Oui, il aurait pu l’éviter. Celui qui a été capable de donner la vue à l’aveugle-né aurait pu éviter la mort de Lazare. Il avait la capacité de le faire. De fait, il fera sortir Lazare vivant. Mais cette sortie du tombeau est précédée de plusieurs rencontres qui permettent de comprendre que la question doit recevoir plutôt une réponse négative : non, il ne pouvait pas.

Non, il n’a pas pu éviter la mort de Lazare. C’est le drame qui, depuis toujours, se déroule dans l’humanité. Dieu a créé un être humain libre. Il n’a pas pu éviter la mort. Il n’évitera pas non plus la mort de son Fils. Ainsi, à travers la mort de Lazare, comme à travers sa propre mort, Jésus révèle le sens de la vie qui nous est offerte : elle n’est pas équivalente à l’immortalité, elle assume les réalités de la mort et de la souffrance.

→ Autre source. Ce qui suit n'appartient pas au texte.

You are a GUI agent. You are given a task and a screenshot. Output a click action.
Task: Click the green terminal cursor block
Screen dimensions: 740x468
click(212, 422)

Nous touchons là des questions existentielles de toujours. Le sens de la vie est-il d’éviter la mort ? La résurrection de Lazare se limite-t-elle à un « contraire » de sa mort ?



© Bernadette Escaffre,
SBEV / Éd. du Cerf, Cahier Évangile n° 127 (mars 2004), "Autour des récits bibliques", (p. 48)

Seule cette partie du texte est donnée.